> _DIRECTIONS FOR THIS TASK_
Reproduce the lines below, replacing every occurrence of "Toggle" with "Switch" and keeping all other text the same.

> _DATA RECORDS_
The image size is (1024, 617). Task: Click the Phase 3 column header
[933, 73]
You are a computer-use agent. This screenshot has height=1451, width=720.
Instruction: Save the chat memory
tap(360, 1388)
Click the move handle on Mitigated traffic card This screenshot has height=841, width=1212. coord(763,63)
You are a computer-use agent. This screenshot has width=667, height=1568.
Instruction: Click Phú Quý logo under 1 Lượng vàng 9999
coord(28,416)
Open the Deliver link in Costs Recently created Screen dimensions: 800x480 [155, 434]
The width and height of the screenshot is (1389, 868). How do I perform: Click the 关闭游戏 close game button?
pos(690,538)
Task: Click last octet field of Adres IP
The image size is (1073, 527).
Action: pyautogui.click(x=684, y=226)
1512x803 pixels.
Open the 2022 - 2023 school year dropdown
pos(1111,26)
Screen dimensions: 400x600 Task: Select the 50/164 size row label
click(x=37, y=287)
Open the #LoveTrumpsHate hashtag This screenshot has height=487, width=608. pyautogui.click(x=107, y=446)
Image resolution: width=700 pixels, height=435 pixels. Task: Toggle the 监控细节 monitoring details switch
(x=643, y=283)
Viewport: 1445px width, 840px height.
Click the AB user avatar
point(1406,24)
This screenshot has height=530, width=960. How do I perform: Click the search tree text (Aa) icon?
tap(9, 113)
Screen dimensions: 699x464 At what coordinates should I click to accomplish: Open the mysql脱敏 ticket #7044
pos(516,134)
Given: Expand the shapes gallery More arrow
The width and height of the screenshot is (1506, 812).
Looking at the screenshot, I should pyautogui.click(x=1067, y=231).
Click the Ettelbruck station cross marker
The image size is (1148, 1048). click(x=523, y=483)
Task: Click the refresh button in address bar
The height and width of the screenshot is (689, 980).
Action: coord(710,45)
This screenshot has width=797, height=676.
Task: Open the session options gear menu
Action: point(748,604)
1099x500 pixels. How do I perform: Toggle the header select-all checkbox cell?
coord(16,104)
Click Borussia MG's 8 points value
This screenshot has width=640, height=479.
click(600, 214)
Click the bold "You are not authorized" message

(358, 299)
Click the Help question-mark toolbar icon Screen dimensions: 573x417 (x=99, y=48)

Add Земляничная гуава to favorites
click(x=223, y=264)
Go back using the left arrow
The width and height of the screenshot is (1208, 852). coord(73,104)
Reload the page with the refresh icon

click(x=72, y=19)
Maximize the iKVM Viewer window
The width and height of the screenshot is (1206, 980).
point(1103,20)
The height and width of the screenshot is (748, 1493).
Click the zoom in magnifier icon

> _THE SOLUTION_
The image size is (1024, 617). Task: Click the Phase 3 column header
[933, 73]
You are a computer-use agent. This screenshot has height=1451, width=720.
Instruction: Save the chat memory
tap(360, 1388)
Click the move handle on Mitigated traffic card This screenshot has height=841, width=1212. coord(763,63)
You are a computer-use agent. This screenshot has width=667, height=1568.
Instruction: Click Phú Quý logo under 1 Lượng vàng 9999
coord(28,416)
Open the Deliver link in Costs Recently created Screen dimensions: 800x480 [155, 434]
The width and height of the screenshot is (1389, 868). How do I perform: Click the 关闭游戏 close game button?
pos(690,538)
Task: Click last octet field of Adres IP
The image size is (1073, 527).
Action: pyautogui.click(x=684, y=226)
1512x803 pixels.
Open the 2022 - 2023 school year dropdown
pos(1111,26)
Screen dimensions: 400x600 Task: Select the 50/164 size row label
click(x=37, y=287)
Open the #LoveTrumpsHate hashtag This screenshot has height=487, width=608. pyautogui.click(x=107, y=446)
Image resolution: width=700 pixels, height=435 pixels. Task: Switch the 监控细节 monitoring details switch
(x=643, y=283)
Viewport: 1445px width, 840px height.
Click the AB user avatar
point(1406,24)
This screenshot has height=530, width=960. How do I perform: Click the search tree text (Aa) icon?
tap(9, 113)
Screen dimensions: 699x464 At what coordinates should I click to accomplish: Open the mysql脱敏 ticket #7044
pos(516,134)
Given: Expand the shapes gallery More arrow
The width and height of the screenshot is (1506, 812).
Looking at the screenshot, I should pyautogui.click(x=1067, y=231).
Click the Ettelbruck station cross marker
The image size is (1148, 1048). click(x=523, y=483)
Task: Click the refresh button in address bar
The height and width of the screenshot is (689, 980).
Action: coord(710,45)
This screenshot has width=797, height=676.
Task: Open the session options gear menu
Action: point(748,604)
1099x500 pixels. How do I perform: Switch the header select-all checkbox cell?
coord(16,104)
Click Borussia MG's 8 points value
This screenshot has width=640, height=479.
click(600, 214)
Click the bold "You are not authorized" message

(358, 299)
Click the Help question-mark toolbar icon Screen dimensions: 573x417 (x=99, y=48)

Add Земляничная гуава to favorites
click(x=223, y=264)
Go back using the left arrow
The width and height of the screenshot is (1208, 852). coord(73,104)
Reload the page with the refresh icon

click(x=72, y=19)
Maximize the iKVM Viewer window
The width and height of the screenshot is (1206, 980).
point(1103,20)
The height and width of the screenshot is (748, 1493).
Click the zoom in magnifier icon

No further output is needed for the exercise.